Küste

So. Eine berufsbedingte Runde über die Dörfer, die mich auch ein Stück am Wasser entlang führte, wäre für heute erledigt. Fotos gibt es keine mangels Zeit. Da waren im Morgennebelgrau auch nur schemenhafte Alleen und endlose Ackerschläge und ein kurzer Blick auf eine horizontlose Einheit aus Bucht und Himmel zu sehen.

Statt dessen gibt es heute einen Blick nach Le Havre. Die Stadt hat mich bei einem kurzen Besuch unerwartet beeindruckt. Mit der wechselvollen und schwierigen Geschichte im Rücken ist sie sicher nicht „schön“ im herkömmlichen Sinne, aber ehrlich und handfest; wie größere Hafenstädte so sind. Hier nur ein kleiner Blick auf die Reste der Fischerei abseits des riesigen Industriehafens in der Seinemündung:

Ebbe im Fischereihafen
Feste Verkaufsstände beim Fischereihafen mit den Namen der Boote. (Le Flipper z.B. ist das türkisfarbene Boot oben in der Bildmitte.)
Letzter Andrang am späten Vormittag.

Glockenturm

Wir werfen noch einmal ein Blick ins Département Calvados, diesmal in das Hafenstädtchen Honfleur an der Mündung der Seine, gleich südlich von Le Havre.
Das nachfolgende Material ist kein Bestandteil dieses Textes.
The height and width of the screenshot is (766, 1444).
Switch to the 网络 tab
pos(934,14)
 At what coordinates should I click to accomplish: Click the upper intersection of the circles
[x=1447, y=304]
Am Place St. Catherine steht dort die in der Mitte des 15. Jahrhunderts zweischiffig mit einer umgedrehten Schiffrümpfen ähnelnden Dachkonstruktion von Schiffszimmerleuten ganz aus Holz erbaute und zu recht denkmalgeschützte Kirche Sainte Catherine.
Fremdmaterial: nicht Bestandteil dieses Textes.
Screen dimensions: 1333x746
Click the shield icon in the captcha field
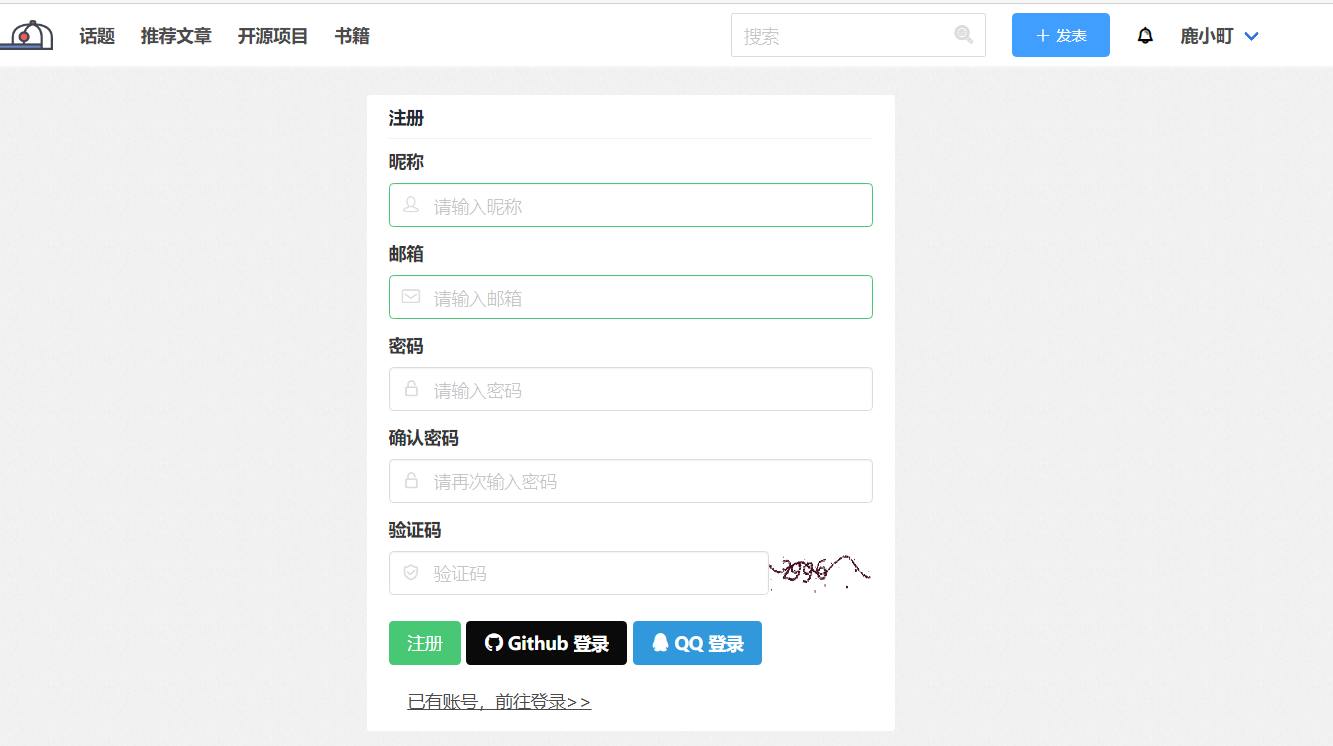point(410,572)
Gegenüber dem Eingangsportal erhebt sich der separat gebaute Glockenturm der Kirche, ein wunderbar unsymetrisches Gebilde aus grobem Steinfundament, Ziegelmauerwerk, normannischem Fachwerk, schweren steinernen Stützstreben und merkwürdigen hölzernen Turmstützbalken, das bestimmt eine interessante Baugeschichte hat:

Bleistift, A5-Skizzenblock

Testweise mit Farbe angereichert sieht das ungefähr so aus:

SW-Kopie von oben mit Aquarellfarbe

Deauville

Na, Lust auf einen Kurzausflug an die Küste des Ärmelkanals, ins Département Calvados?

Dann gehen wir doch alle kurz nach Deauville, aber nur zum Gucken.
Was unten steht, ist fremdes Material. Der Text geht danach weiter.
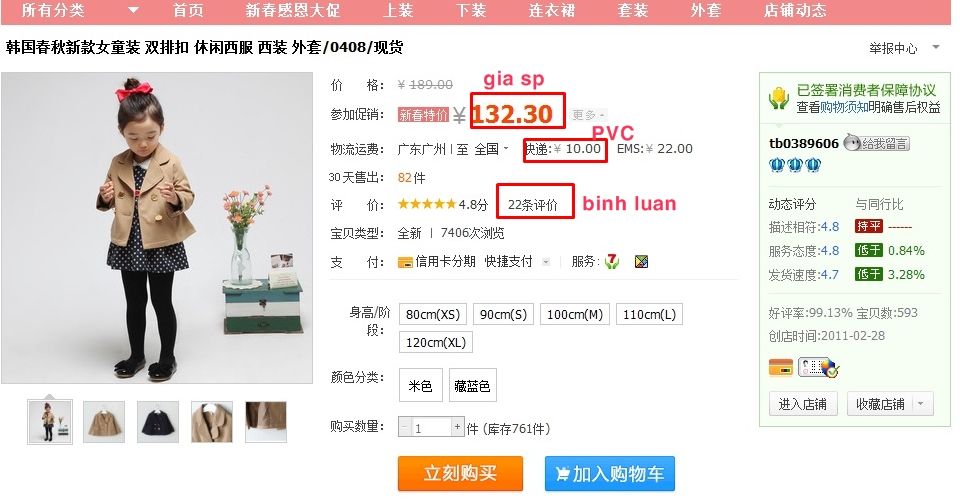Click the orange credit card badge in shop panel

click(x=781, y=367)
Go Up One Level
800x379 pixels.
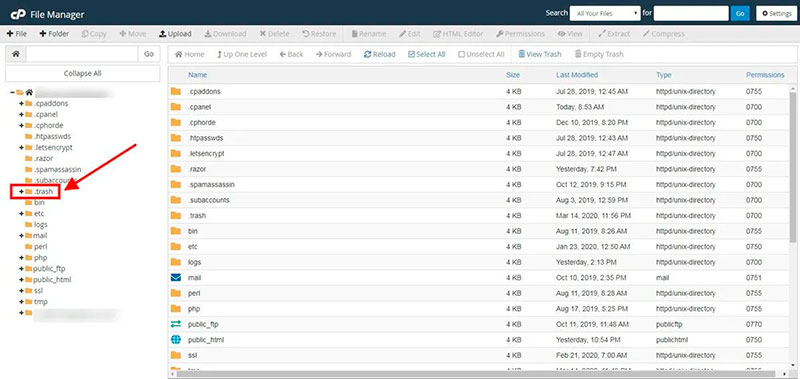coord(242,54)
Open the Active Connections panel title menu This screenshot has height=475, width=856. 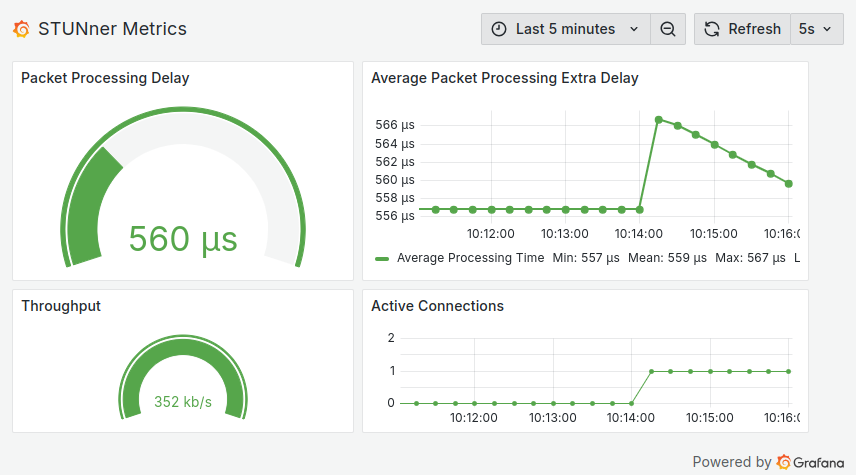point(437,306)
Da wir ja weder Designermode kaufen noch auf die Pferde wetten wollen, genießen wir einfach einen Bummel über die berühmte Promenade „Les Planches“ mit den Badekabinen mit den Namen der Stars, die über die Jahrzehnte das Festival des amerikanischen Films besucht haben, mieten vielleicht einen Schirm und lesen ein wenig in der Strandaußenstelle der Bibliothek.